En 2021, las imágenes de largas filas en América Latina esperando vacunas contra el Covid-19 contrastaban con la disponibilidad en países ricos. La pandemia expuso una fragilidad regional: la dependencia casi total de proveedores externos y un limitado poder de negociación. Hoy, ese escenario comienza a cambiar.
Según la Organización Panamericana de la Salud (OPS), antes de la pandemia los mecanismos de compra conjunta adquirían apenas el 1,5% de sus vacunas a proveedores regionales. En 2025, ese porcentaje alcanzó el 23%, y se busca superar el 40%. Producir en la región implica plazos de entrega más cortos, menor exposición a interrupciones globales y capacidad de respuesta ante emergencias.
Un hito es la vacuna antineumocócica conjugada 20-valente (PCV-20). Gracias a un acuerdo entre los Fondos Rotatorios Regionales (FRR), Pfizer y Sinergium Biotech (Argentina), estará disponible desde 2026 para países de ingresos medios. Otro avance es la producción de vacunas contra la influenza: en 2025, el 10% de las compras provino de productores regionales; para 2026, será el 65%, con protagonismo de Sinergium y el Instituto Butantan de Brasil. Argentina pasó de cubrir el 8% al 50% de la demanda regional y redujo el precio unitario en un 15%.
Además, se concretó un acuerdo con CSL Seqirus y Sinergium para transferir tecnología de cultivo celular, lo que permitirá mayor flexibilidad ante nuevas cepas de influenza. Esta plataforma estará operativa hacia 2028 y podría generar exportaciones anuales de hasta 250 millones de dólares.

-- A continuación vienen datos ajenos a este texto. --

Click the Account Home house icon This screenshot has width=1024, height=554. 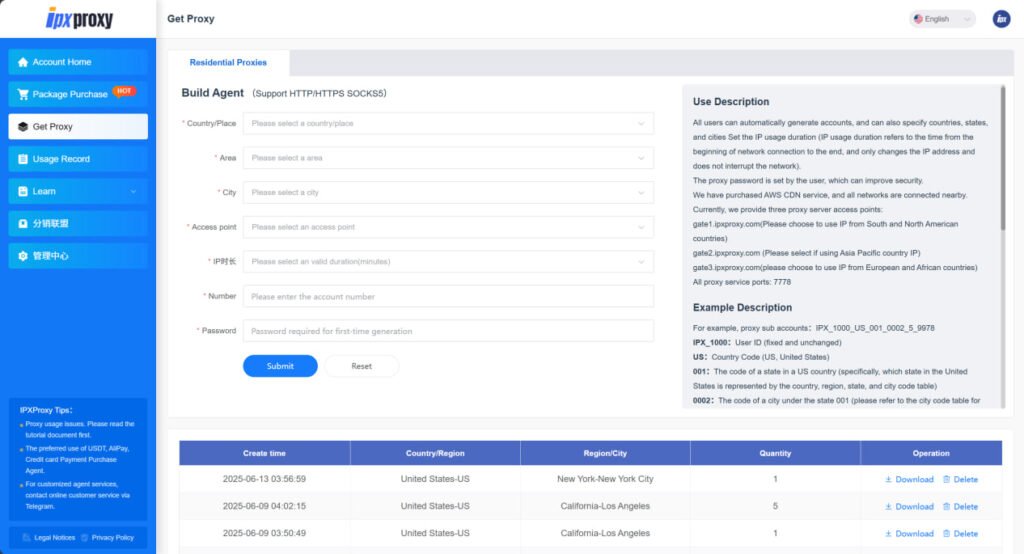(x=23, y=62)
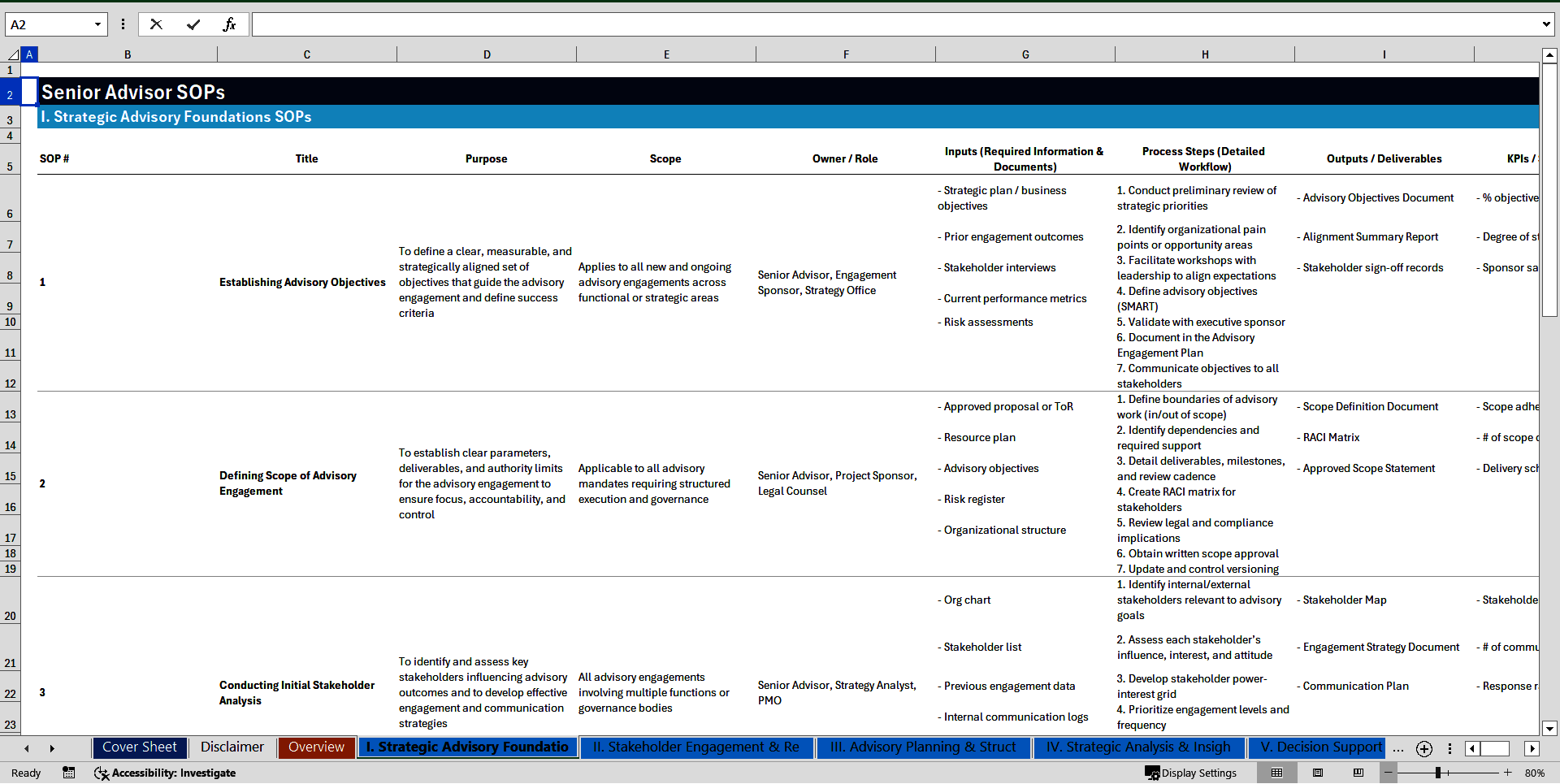
Task: Expand the formula bar
Action: 1545,24
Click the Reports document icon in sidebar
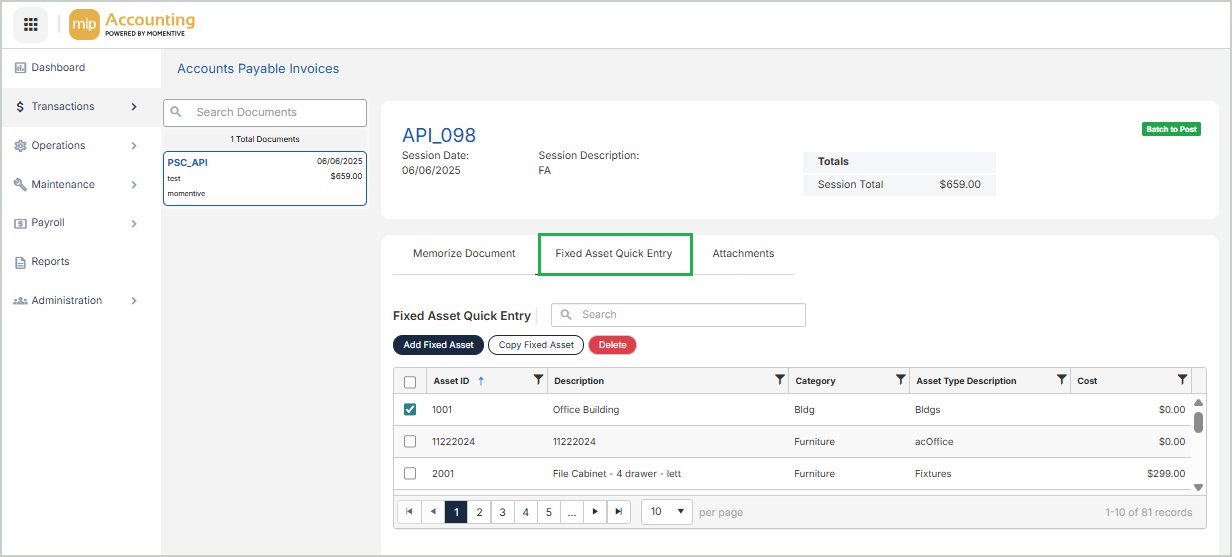Image resolution: width=1232 pixels, height=557 pixels. click(20, 262)
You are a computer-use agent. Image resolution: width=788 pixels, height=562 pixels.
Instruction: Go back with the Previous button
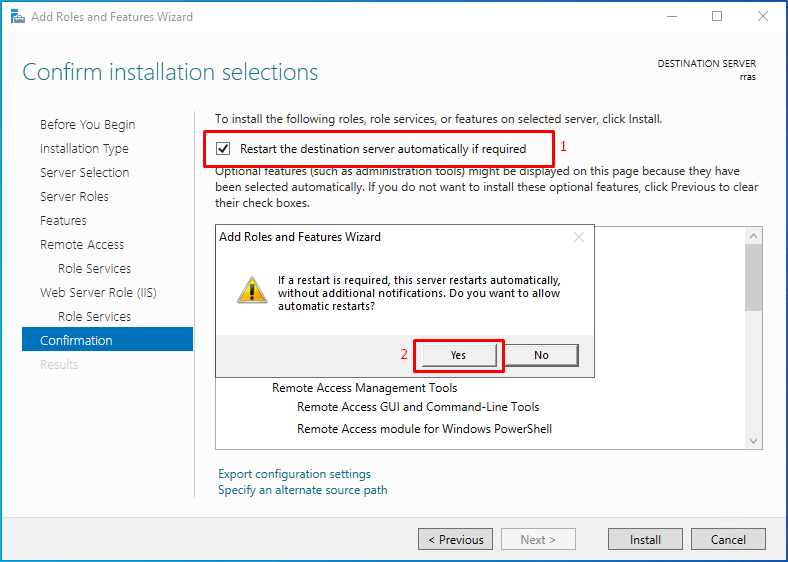click(455, 539)
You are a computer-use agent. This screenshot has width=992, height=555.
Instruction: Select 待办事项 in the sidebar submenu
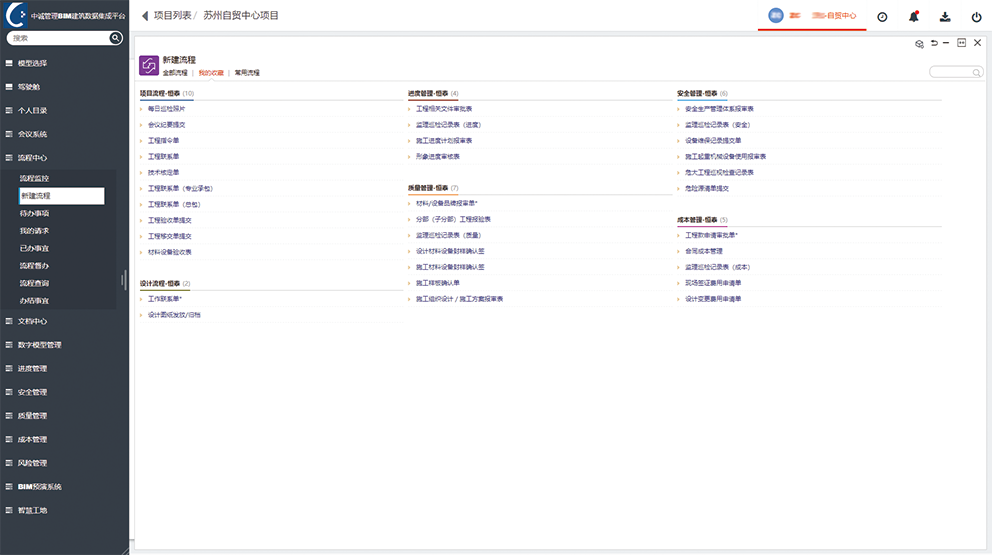(x=35, y=213)
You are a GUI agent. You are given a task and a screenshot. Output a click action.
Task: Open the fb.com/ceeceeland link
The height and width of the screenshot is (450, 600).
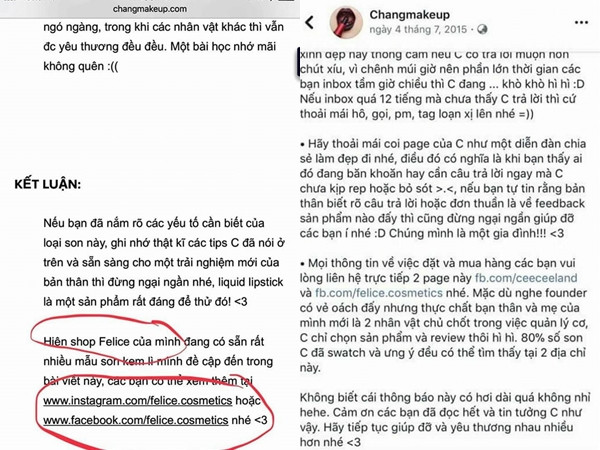coord(526,278)
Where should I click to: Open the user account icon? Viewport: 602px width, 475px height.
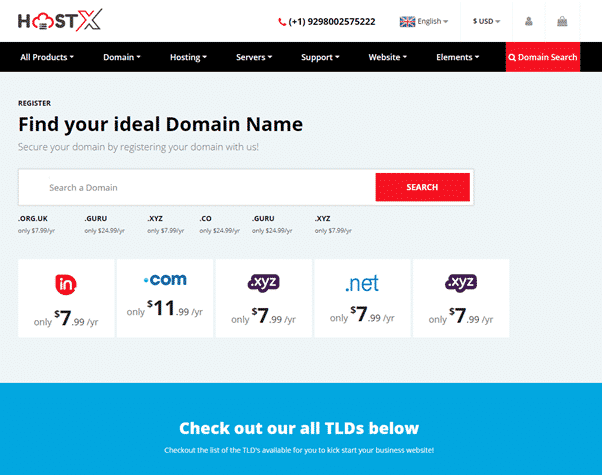coord(529,21)
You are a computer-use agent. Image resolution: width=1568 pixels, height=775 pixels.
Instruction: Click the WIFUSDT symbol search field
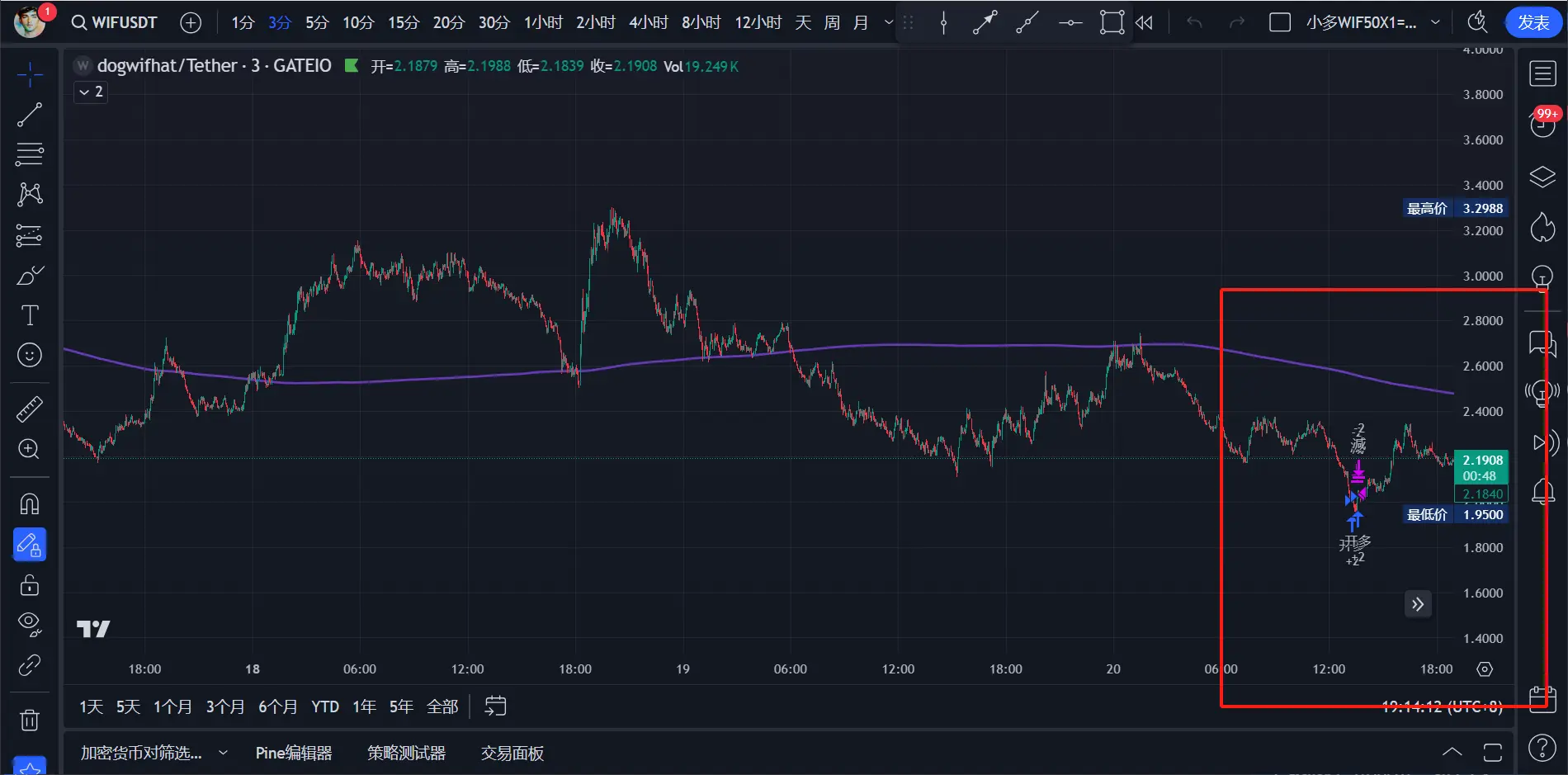tap(115, 22)
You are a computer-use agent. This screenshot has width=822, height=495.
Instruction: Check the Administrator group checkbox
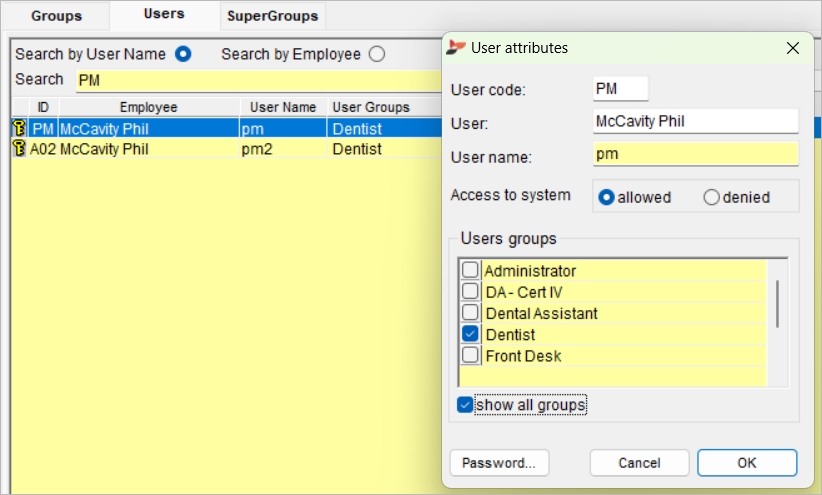coord(470,270)
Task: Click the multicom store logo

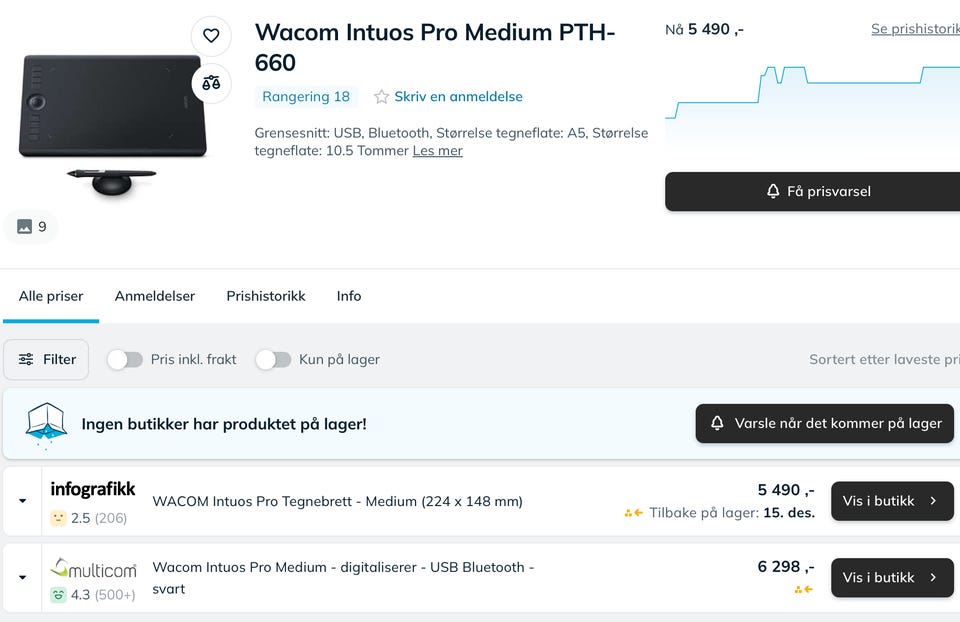Action: click(93, 569)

La OPS impulsa la Plataforma Regional de Innovación y Producción, que apoya capacidades en ARN mensajero, como en Bio-Manguinhos (Brasil) y Sinergium, ahora aplicadas a leishmaniasis y preparación ante pandemias. En 2025, los FRR entregaron 234 millones de dosis, alcanzando a 85 millones de personas, con precios hasta 50% más bajos en vacunas y entre 60% y 90% más accesibles en medicamentos de alto costo.